What you have to do:
Everything in the listing below needs to be retyped exactly.

[Opening Entries supplied section]

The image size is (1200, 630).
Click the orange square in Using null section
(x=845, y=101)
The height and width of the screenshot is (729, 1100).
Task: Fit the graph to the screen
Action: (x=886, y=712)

[Closing Entries supplied section]

Finished task:
The image size is (1200, 630).
Click the orange square in Using null section
(x=845, y=101)
The height and width of the screenshot is (729, 1100).
Task: Fit the graph to the screen
Action: (x=886, y=712)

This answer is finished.